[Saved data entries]
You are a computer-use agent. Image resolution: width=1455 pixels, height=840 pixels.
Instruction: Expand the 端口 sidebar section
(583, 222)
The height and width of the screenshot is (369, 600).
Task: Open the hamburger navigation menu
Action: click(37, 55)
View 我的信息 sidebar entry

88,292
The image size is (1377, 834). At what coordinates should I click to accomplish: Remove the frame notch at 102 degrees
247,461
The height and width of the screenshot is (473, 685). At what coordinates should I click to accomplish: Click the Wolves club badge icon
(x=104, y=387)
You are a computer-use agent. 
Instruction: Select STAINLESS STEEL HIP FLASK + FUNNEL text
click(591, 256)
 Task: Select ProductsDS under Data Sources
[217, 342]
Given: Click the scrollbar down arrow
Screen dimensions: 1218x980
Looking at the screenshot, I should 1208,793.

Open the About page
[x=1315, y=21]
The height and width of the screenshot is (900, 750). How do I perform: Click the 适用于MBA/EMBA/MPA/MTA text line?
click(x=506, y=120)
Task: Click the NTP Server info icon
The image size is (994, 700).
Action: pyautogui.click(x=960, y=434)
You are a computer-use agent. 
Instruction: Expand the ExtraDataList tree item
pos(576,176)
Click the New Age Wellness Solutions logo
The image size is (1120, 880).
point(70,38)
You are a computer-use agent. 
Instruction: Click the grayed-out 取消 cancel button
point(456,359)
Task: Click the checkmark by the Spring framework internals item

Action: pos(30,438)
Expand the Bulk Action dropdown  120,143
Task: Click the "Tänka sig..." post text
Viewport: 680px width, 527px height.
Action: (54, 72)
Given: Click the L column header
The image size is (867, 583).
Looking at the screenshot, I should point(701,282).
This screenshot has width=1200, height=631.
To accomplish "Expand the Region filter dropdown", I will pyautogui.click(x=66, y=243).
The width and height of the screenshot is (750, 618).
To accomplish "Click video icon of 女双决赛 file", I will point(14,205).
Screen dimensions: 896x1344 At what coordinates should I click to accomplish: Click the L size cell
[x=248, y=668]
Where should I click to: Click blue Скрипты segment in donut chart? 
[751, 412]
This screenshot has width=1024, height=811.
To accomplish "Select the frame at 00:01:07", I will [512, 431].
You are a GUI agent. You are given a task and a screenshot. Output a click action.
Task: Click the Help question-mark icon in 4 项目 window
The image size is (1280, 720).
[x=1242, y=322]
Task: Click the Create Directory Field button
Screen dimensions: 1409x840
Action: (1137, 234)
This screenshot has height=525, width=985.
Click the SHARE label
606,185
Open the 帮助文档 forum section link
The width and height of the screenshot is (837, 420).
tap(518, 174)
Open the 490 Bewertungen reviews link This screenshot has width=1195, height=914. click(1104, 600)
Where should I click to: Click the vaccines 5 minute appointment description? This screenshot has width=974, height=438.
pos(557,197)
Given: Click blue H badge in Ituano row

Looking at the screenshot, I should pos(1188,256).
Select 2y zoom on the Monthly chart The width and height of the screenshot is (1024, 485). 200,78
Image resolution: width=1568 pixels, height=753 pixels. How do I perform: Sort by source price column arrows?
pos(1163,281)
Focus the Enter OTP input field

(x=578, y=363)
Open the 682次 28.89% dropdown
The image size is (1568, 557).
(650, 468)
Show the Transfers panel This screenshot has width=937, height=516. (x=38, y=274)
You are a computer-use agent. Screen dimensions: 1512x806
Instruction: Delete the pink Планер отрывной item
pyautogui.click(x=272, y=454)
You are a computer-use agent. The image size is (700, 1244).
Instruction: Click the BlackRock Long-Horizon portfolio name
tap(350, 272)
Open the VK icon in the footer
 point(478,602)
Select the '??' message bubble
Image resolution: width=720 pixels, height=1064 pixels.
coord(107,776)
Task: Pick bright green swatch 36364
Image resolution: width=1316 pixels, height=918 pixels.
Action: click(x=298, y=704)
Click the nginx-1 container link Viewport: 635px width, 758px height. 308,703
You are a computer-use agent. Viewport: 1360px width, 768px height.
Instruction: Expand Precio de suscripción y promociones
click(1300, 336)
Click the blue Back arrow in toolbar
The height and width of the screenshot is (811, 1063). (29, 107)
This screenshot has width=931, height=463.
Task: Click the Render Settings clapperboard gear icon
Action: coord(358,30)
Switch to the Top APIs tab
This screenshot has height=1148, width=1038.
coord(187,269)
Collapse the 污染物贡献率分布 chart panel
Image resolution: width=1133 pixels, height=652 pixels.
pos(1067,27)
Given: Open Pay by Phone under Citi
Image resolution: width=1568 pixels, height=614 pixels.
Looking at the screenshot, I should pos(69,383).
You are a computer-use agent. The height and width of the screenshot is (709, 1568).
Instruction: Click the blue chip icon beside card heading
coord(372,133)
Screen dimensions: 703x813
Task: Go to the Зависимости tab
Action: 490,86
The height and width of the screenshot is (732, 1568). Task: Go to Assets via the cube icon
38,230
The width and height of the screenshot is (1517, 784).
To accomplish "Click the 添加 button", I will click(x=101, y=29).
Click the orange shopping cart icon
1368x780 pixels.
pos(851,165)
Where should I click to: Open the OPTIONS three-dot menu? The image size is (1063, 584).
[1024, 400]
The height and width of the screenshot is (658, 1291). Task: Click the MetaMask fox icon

• _Work instruction_: Copy out the data exactly as it stands, leaving nothing out.

• _Completed task_:
You are a computer-use agent. Image resolution: width=1455 pixels, height=840 pixels.
Instruction: Expand the 端口 sidebar section
(583, 222)
The height and width of the screenshot is (369, 600).
Task: Open the hamburger navigation menu
Action: click(37, 55)
View 我的信息 sidebar entry

88,292
The image size is (1377, 834). At what coordinates should I click to accomplish: Remove the frame notch at 102 degrees
247,461
The height and width of the screenshot is (473, 685). At what coordinates should I click to accomplish: Click the Wolves club badge icon
(x=104, y=387)
You are a computer-use agent. 
Instruction: Select STAINLESS STEEL HIP FLASK + FUNNEL text
click(591, 256)
 Task: Select ProductsDS under Data Sources
[217, 342]
Given: Click the scrollbar down arrow
Screen dimensions: 1218x980
Looking at the screenshot, I should 1208,793.

Open the About page
[x=1315, y=21]
The height and width of the screenshot is (900, 750). How do I perform: Click the 适用于MBA/EMBA/MPA/MTA text line?
click(x=506, y=120)
Task: Click the NTP Server info icon
The image size is (994, 700).
Action: pyautogui.click(x=960, y=434)
You are a computer-use agent. 
Instruction: Expand the ExtraDataList tree item
pos(576,176)
Click the New Age Wellness Solutions logo
The image size is (1120, 880).
point(70,38)
You are a computer-use agent. 
Instruction: Click the grayed-out 取消 cancel button
point(456,359)
Task: Click the checkmark by the Spring framework internals item

Action: pos(30,438)
Expand the Bulk Action dropdown  120,143
Task: Click the "Tänka sig..." post text
Viewport: 680px width, 527px height.
Action: (54, 72)
Given: Click the L column header
The image size is (867, 583).
Looking at the screenshot, I should point(701,282).
This screenshot has width=1200, height=631.
To accomplish "Expand the Region filter dropdown", I will pyautogui.click(x=66, y=243).
The width and height of the screenshot is (750, 618).
To accomplish "Click video icon of 女双决赛 file", I will point(14,205).
Screen dimensions: 896x1344 At what coordinates should I click to accomplish: Click the L size cell
[x=248, y=668]
Where should I click to: Click blue Скрипты segment in donut chart? 
[751, 412]
This screenshot has width=1024, height=811.
To accomplish "Select the frame at 00:01:07", I will [512, 431].
You are a GUI agent. You are given a task and a screenshot. Output a click action.
Task: Click the Help question-mark icon in 4 项目 window
The image size is (1280, 720).
[x=1242, y=322]
Task: Click the Create Directory Field button
Screen dimensions: 1409x840
Action: (1137, 234)
This screenshot has height=525, width=985.
Click the SHARE label
606,185
Open the 帮助文档 forum section link
The width and height of the screenshot is (837, 420).
tap(518, 174)
Open the 490 Bewertungen reviews link This screenshot has width=1195, height=914. click(1104, 600)
Where should I click to: Click the vaccines 5 minute appointment description? This screenshot has width=974, height=438.
pos(557,197)
Given: Click blue H badge in Ituano row

Looking at the screenshot, I should pos(1188,256).
Select 2y zoom on the Monthly chart The width and height of the screenshot is (1024, 485). 200,78
Image resolution: width=1568 pixels, height=753 pixels. How do I perform: Sort by source price column arrows?
pos(1163,281)
Focus the Enter OTP input field

(x=578, y=363)
Open the 682次 28.89% dropdown
The image size is (1568, 557).
(650, 468)
Show the Transfers panel This screenshot has width=937, height=516. (x=38, y=274)
You are a computer-use agent. Screen dimensions: 1512x806
Instruction: Delete the pink Планер отрывной item
pyautogui.click(x=272, y=454)
You are a computer-use agent. The image size is (700, 1244).
Instruction: Click the BlackRock Long-Horizon portfolio name
tap(350, 272)
Open the VK icon in the footer
 point(478,602)
Select the '??' message bubble
Image resolution: width=720 pixels, height=1064 pixels.
coord(107,776)
Task: Pick bright green swatch 36364
Image resolution: width=1316 pixels, height=918 pixels.
Action: click(x=298, y=704)
Click the nginx-1 container link Viewport: 635px width, 758px height. 308,703
You are a computer-use agent. Viewport: 1360px width, 768px height.
Instruction: Expand Precio de suscripción y promociones
click(1300, 336)
Click the blue Back arrow in toolbar
The height and width of the screenshot is (811, 1063). (29, 107)
This screenshot has width=931, height=463.
Task: Click the Render Settings clapperboard gear icon
Action: coord(358,30)
Switch to the Top APIs tab
This screenshot has height=1148, width=1038.
coord(187,269)
Collapse the 污染物贡献率分布 chart panel
Image resolution: width=1133 pixels, height=652 pixels.
pos(1067,27)
Given: Open Pay by Phone under Citi
Image resolution: width=1568 pixels, height=614 pixels.
Looking at the screenshot, I should pos(69,383).
You are a computer-use agent. The height and width of the screenshot is (709, 1568).
Instruction: Click the blue chip icon beside card heading
coord(372,133)
Screen dimensions: 703x813
Task: Go to the Зависимости tab
Action: 490,86
The height and width of the screenshot is (732, 1568). Task: Go to Assets via the cube icon
38,230
The width and height of the screenshot is (1517, 784).
To accomplish "Click the 添加 button", I will click(x=101, y=29).
Click the orange shopping cart icon
1368x780 pixels.
pos(851,165)
Where should I click to: Open the OPTIONS three-dot menu? The image size is (1063, 584).
[1024, 400]
The height and width of the screenshot is (658, 1291). Task: Click the MetaMask fox icon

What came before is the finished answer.